Re: Holloway/Morgan ...the BAH....
HARRY R. ERWIN (herwin@osf1.gmu.edu)
3 Aug 1995 12:33:21 GMT
Ralph L Holloway (rlh2@columbia.edu) wrote:
: On 31 Jul 1995, HARRY R. ERWIN wrote:
: > ---trimmed---
: Somewhere there are some calculations regarding how many synaptic
: connections there might be on a cortical neuron (visual cortex?) and the
: number was somewhere in the order of about 10,000, which if true would
: mean that modification at the individual dendritic spine in one neuron
: cannot be a neuron-alone phenomena, but must also include some
: complicated relationship with the surrounding glia.
The number of synapses is generally on the order of 10^4. That means the
modifications involved in learning must occur at many synapses in the
neuropil. That doesn't mean the glia are necessarily involved; although
there is some evidence of that.
: I am here well out of
: my depth, but I recall over the past 30 years several attempts being made
: to show glial-glial electrophysiological exchange as well as between
: neurons and glia, i.e., that the relationship was more than purely one of
: biochemical sustenance. I would be grateful to Harry if he could bring us
: up to date on this.
I don't follow this that closely. There isn't anything in Arbib's Handbook.
: So, with neuron death (i.e. one neuron, say in the visual cortex)
: some 10,000 synaptic connections would be lost with what must be
: extremely minor functional consequences, underlining the high redundancy
: necessary to a holographic model ( I assume Karl still holds to that
: model ?).
That was 30 years ago. Since I've known him (about 5 years), he has been
talking about synapto-dendritic field models where the real processing
goes on in the neuropil, with the neurons sampling the field and using it
to modulate their endogenous firing activity. (Yes, this is related to the
old holographic model.) Hayashi's results on the role of metabotropic
glutamate receptors in generating the gamma wave suggest how the
endogenous firing could be generated.
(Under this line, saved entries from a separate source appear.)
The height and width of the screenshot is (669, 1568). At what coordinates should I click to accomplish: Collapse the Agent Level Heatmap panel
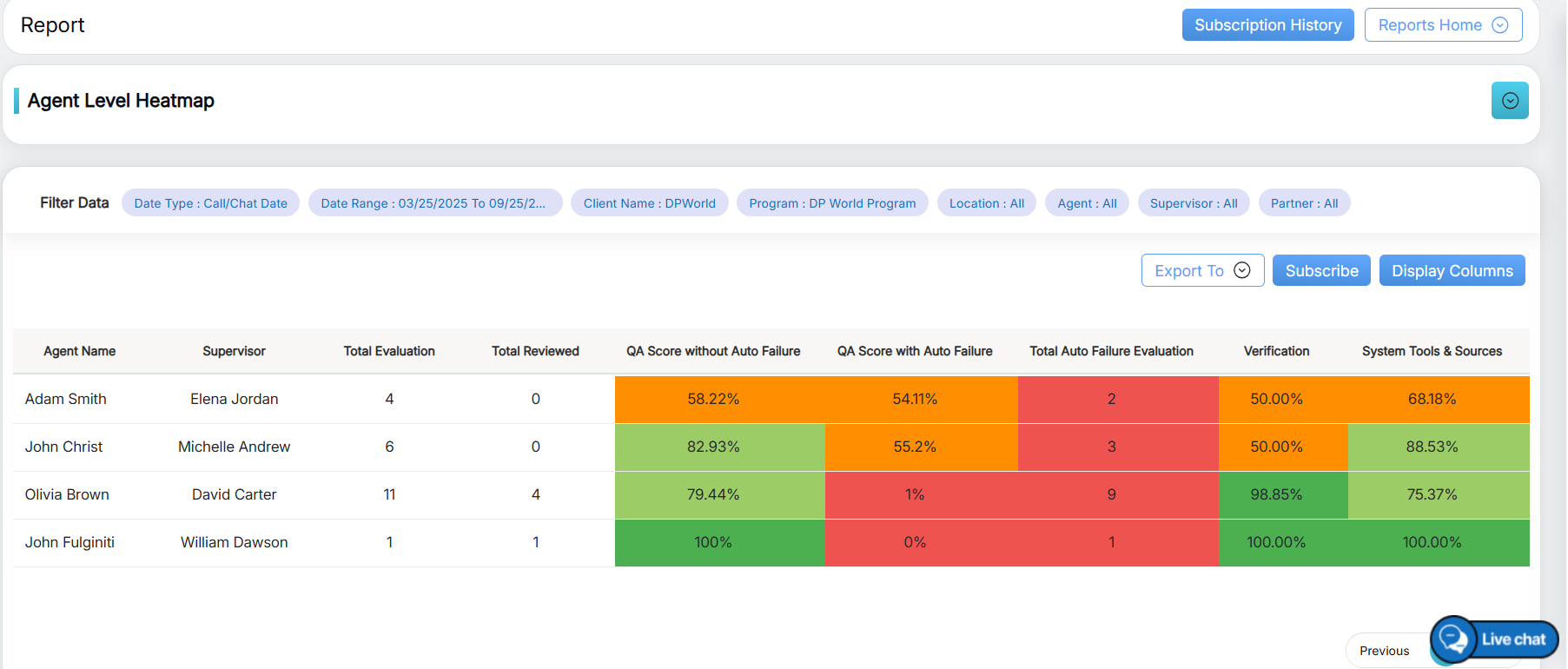pos(1509,101)
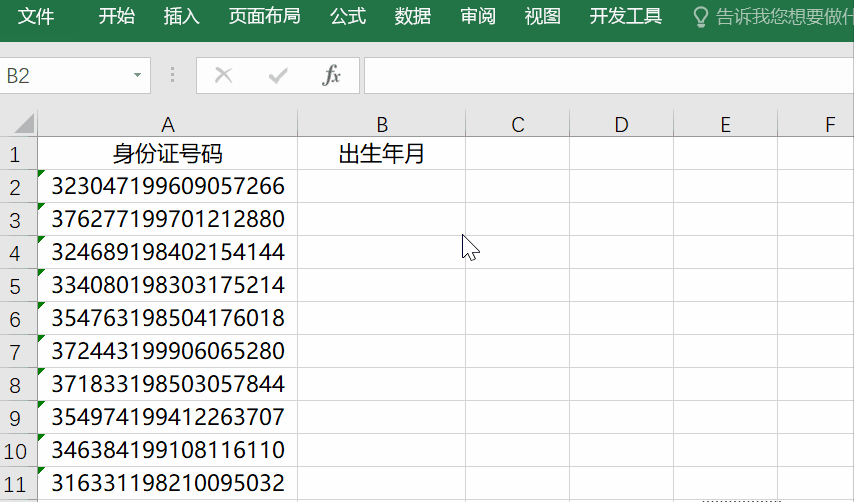Click the Select All corner triangle

tap(20, 124)
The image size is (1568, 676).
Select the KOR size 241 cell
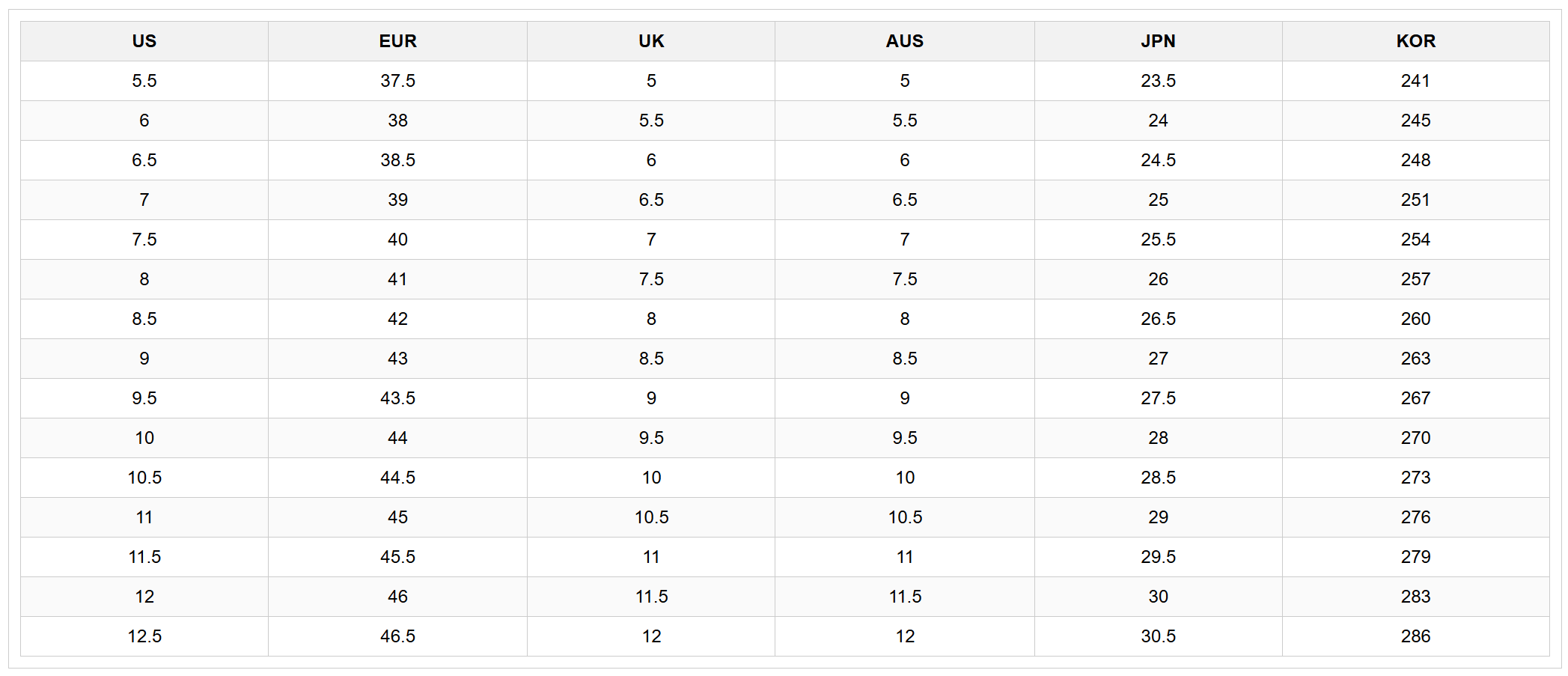pyautogui.click(x=1415, y=81)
I suspect that when we look at this
carefully, we'll discover that the standard received model of the neuron
and Pribram's synapto-dendritic field model are formally dual in some
sense. Pribram saw Dan Alkon's WCNN '95 presentation on learning in the
dendritic arbor two weeks ago, and I think they believe they might now
have identified the actual mechanism that implements the synapto-dendritic
field. I'm in the middle of writing a dissertation proposal, and this is
one area I want to address.
: Of course, not all neurons are equal, functionally, and perhaps
: the loss of neurons in a gating structure, or one associated with fine
: tuning (e.g., striatum, cerebellum) will lead to more "serious"
: functional consequences over time.
Yes especially in the nuclei, although again it's loss of numbers that
matters (Parkinson's disease and perhaps Alzheimer's). There's a
threshold effect involved, which is why fetal cell implants are so
promising as a treatment for Parkinson's.
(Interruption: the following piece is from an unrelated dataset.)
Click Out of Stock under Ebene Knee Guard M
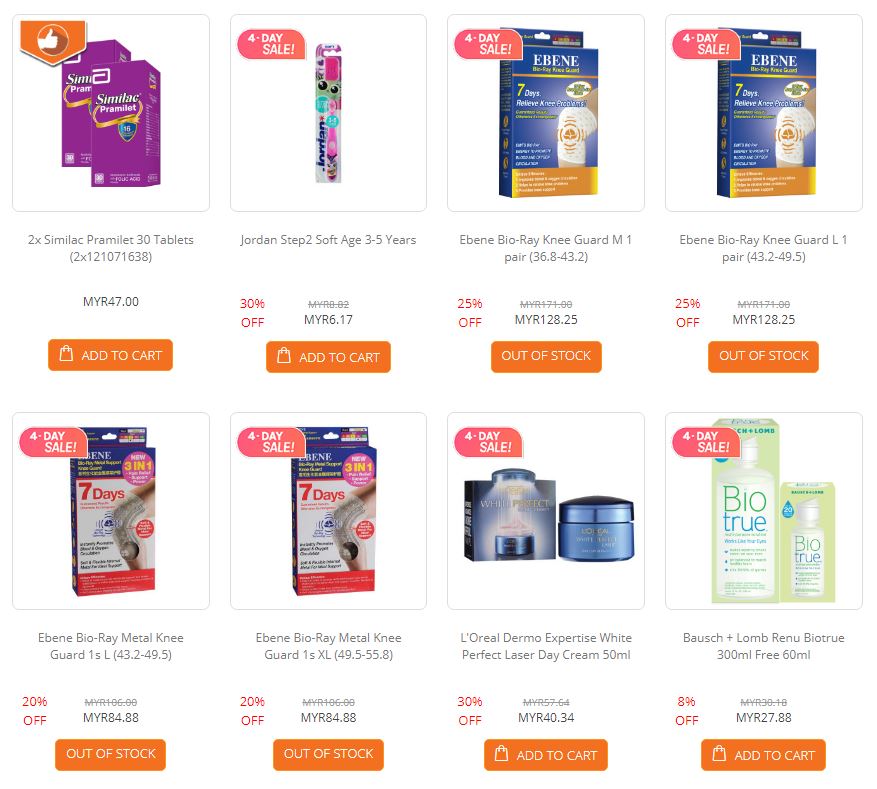Image resolution: width=877 pixels, height=789 pixels. pos(546,356)
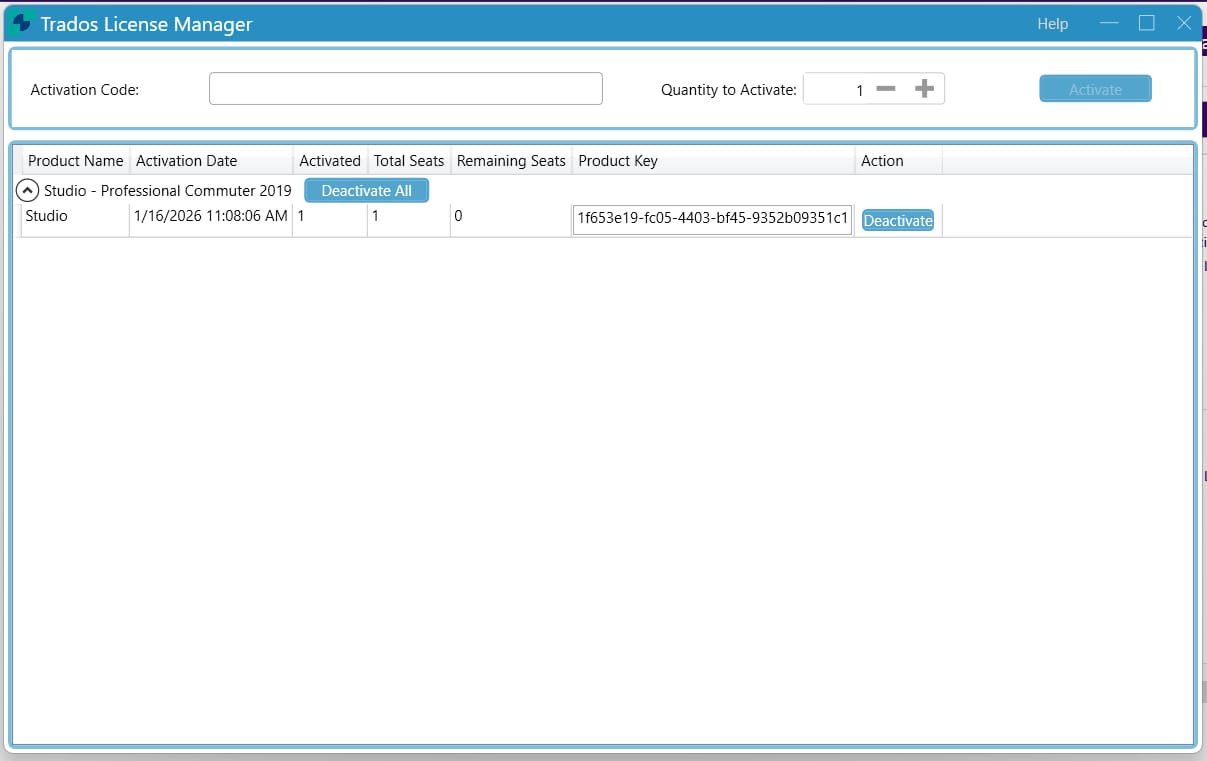Image resolution: width=1207 pixels, height=761 pixels.
Task: Select the product key text field
Action: (x=711, y=219)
: It would be useful to have a refresher
: "course" regarding the role of plasticity in dendritic arborization as
: seen these days with regard to both selective cell death and neuritic
: growth.
The degree of neuronal growth that actually occurs during learning is a
moot point, and I've heard both sides recently at conferences.
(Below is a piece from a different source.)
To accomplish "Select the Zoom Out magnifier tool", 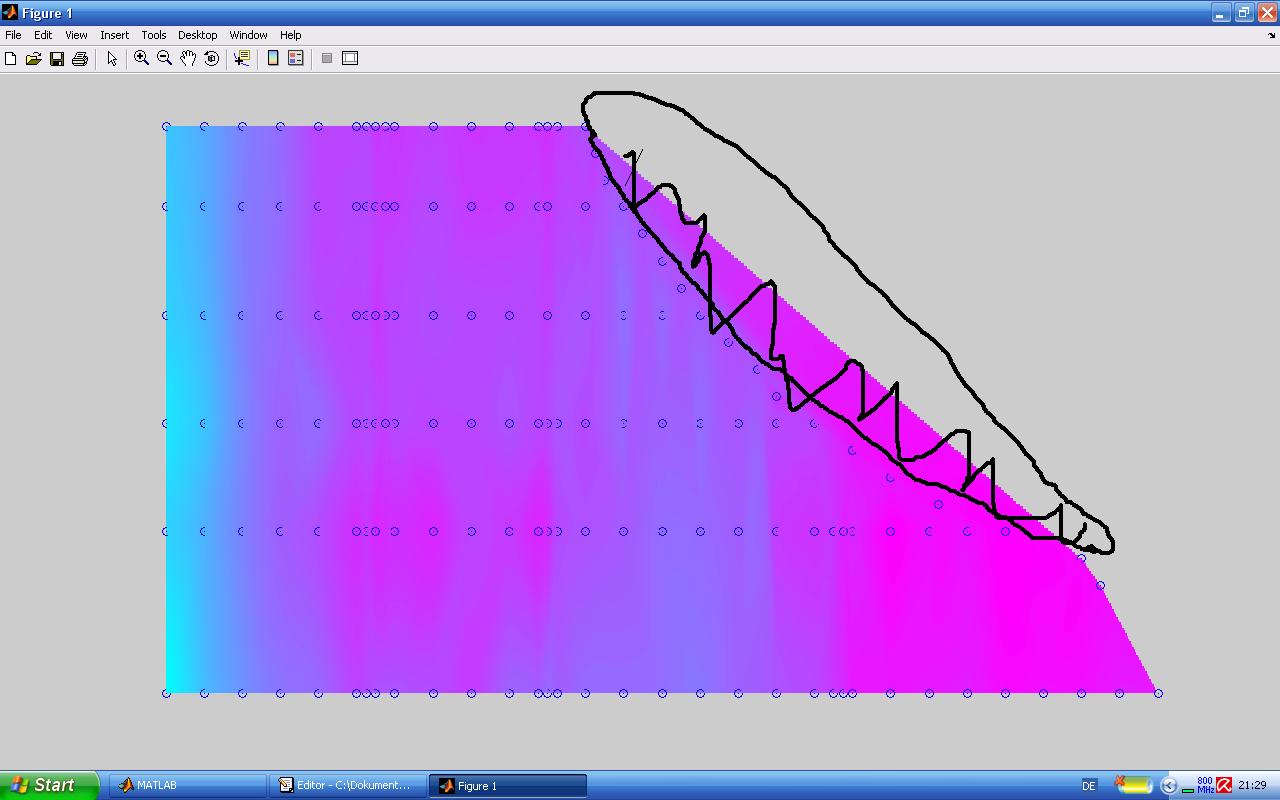I will 165,59.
: Our static model of so many neurons-so many connections-and
: inevitable loss of neurons through aging surely needs updating.
Yes, since much of the loss seems to be programmed cell death. Give me 6
months and I'll try to report back what I've learned.
: There was an interesting piece in Tuesday's NY Times Science Section
: regarding some MRI work done on people with severe emotion trauma in
: which it appears that these episodes can actually damage the nervous
: system (e.g., the hippocampus) and reduce the volume
: up to 25 % or more, results that seem to imply the action of cortisol in
: the brain. Here is another area in which we know just about nothing
: regarding individual variation and these processes.
The exponentially fast pattern classification process that seems to occur
in the olfactory bulb doesn't work unless the intensity of the afferent
input is multiplicatively normalized at some stage to a narrow range.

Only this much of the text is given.